やること =>
「The height and」がある行から「tap(295, 359)」がある行までを、両方の行も入れて番号付きのリストに並べてください。空いた行は入れないでください。

データの行 =>
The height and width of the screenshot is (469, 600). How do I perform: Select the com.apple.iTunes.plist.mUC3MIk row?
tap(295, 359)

==

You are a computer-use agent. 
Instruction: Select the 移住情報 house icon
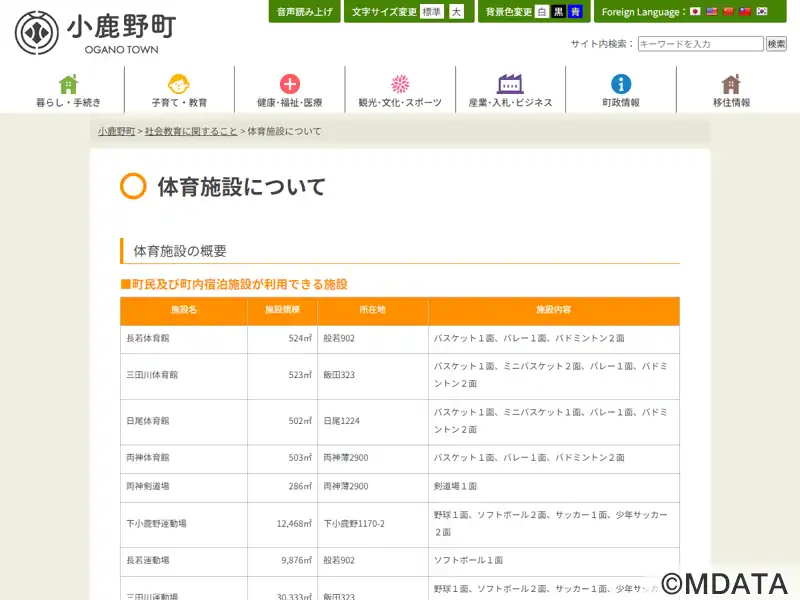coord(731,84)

答え =>
1. The height and width of the screenshot is (469, 600). How do I perform: Select the com.apple.iTunes.plist.mUC3MIk row?
2. tap(295, 359)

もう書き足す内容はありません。